国際エネルギー機関(IEA)によると、2030年までに重要鉱物の需要は3倍に達すると予測されており、鉱山各社は生産の安定化とスケールアップに迫られている。大型粉砕回路の連続稼働はプラント全体の生産量に直結し、ABBの調査では計画外停止1時間あたりの損失は最大50万米ドルに上る可能性があるという。

同プラットフォームにより、現場担当者はシステム状態のリアルタイム確認、サービス履歴の参照、サービス依頼の提出、ABBの専門家サポートとの連携を1つの画面で実施可能。これにより、リアクティブな現地対応を減らし、保全優先順位の最適化と迅速な意思決定を実現する。

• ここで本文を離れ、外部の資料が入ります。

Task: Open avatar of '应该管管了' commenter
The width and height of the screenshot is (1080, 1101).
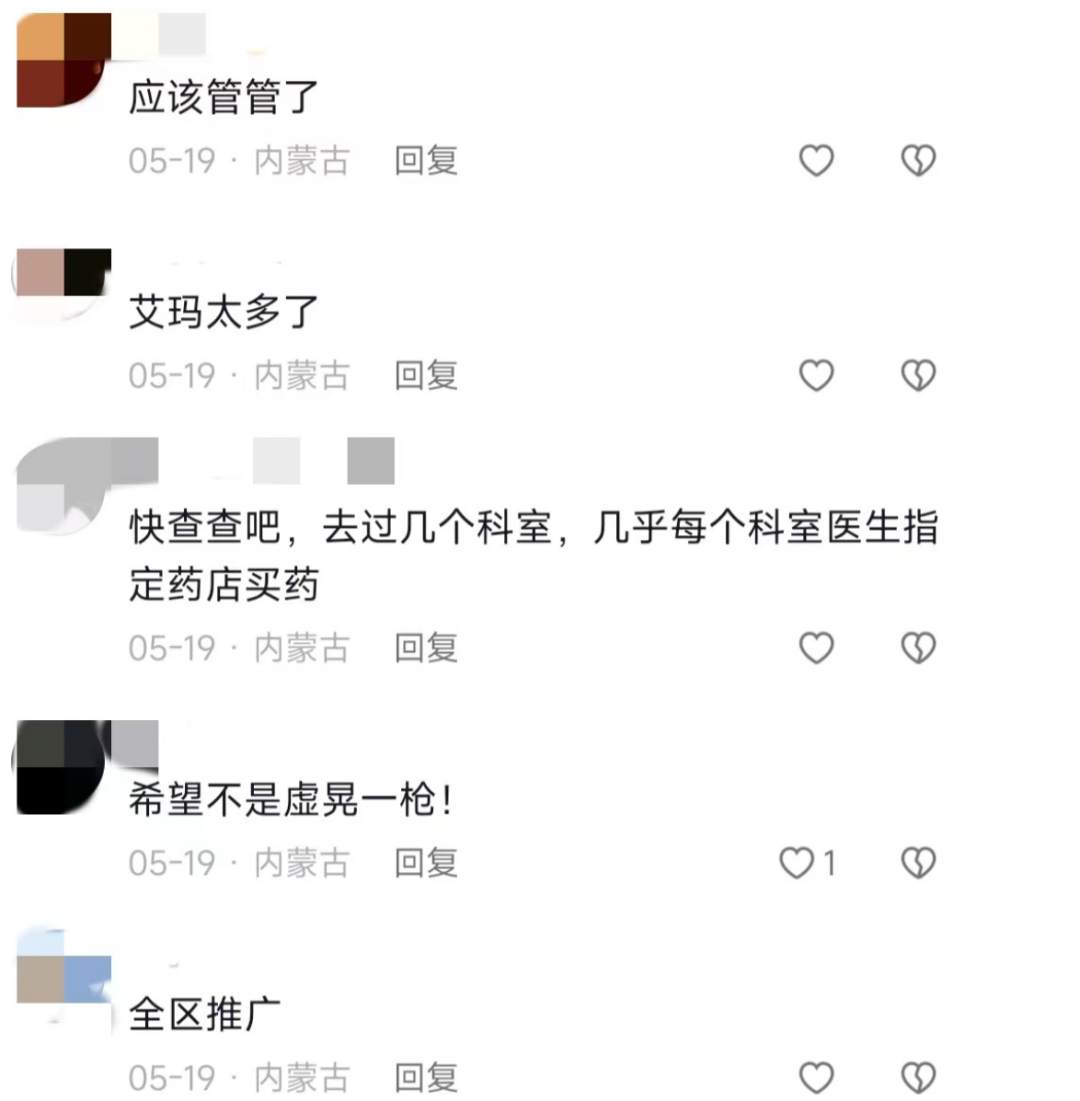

ABBプロセスインダストリーズ事業部、グラインディンググローバルビジネスユニットマネージャーのミケル・トーレ(Mikel Torre)は次のように述べた。「鉱山オペレーターは、生産に不可欠な資産の稼働率向上、対応時間の短縮、より的確な保全判断を求めている。グラインディング・コネクト(Grinding Connect)は、ABBのサービス知見とGMDシステムの専門性を1つのデジタル環境に集約し、資産状態・サービス履歴・専門家支援を包括的に可視化する。これにより、業界が目指す自律化・高効率化に向けた大きな前進が期待できる。」

同サービスはABBのサイバーセキュリティ基準およびIEC 62443関連の製品開発手法に準拠し、検証段階での侵入テストも実施済み。現在、ABBのギアレスミルドライブ(GMD)システムを導入している世界中の鉱山顧客向けに提供を開始している。

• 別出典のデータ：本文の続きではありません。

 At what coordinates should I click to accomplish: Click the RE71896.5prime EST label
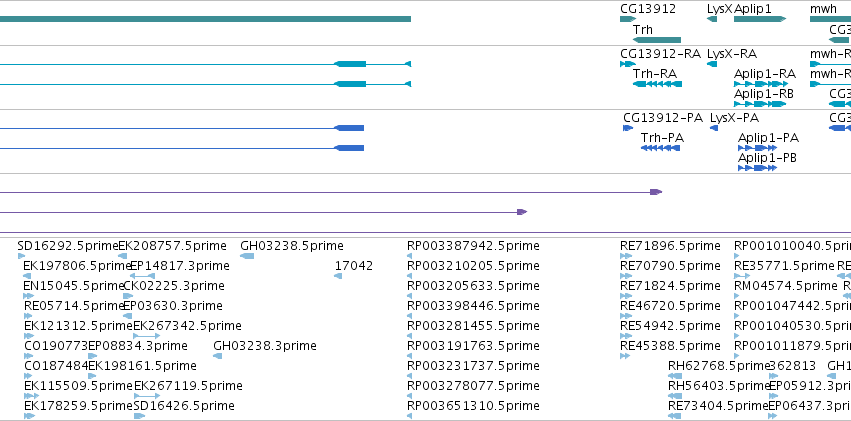[670, 246]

ABBは、電化・自動化のグローバルリーダーとして、持続可能で資源効率の高い未来の実現に貢献している。140年以上の歴史を持ち、世界約11万人の従業員を擁する。同社の株式はスイス証券取引所(SIX Swiss Exchange、ABBN)およびナスダック・ストックホルム(Nasdaq Stockholm、ABB)に上場している。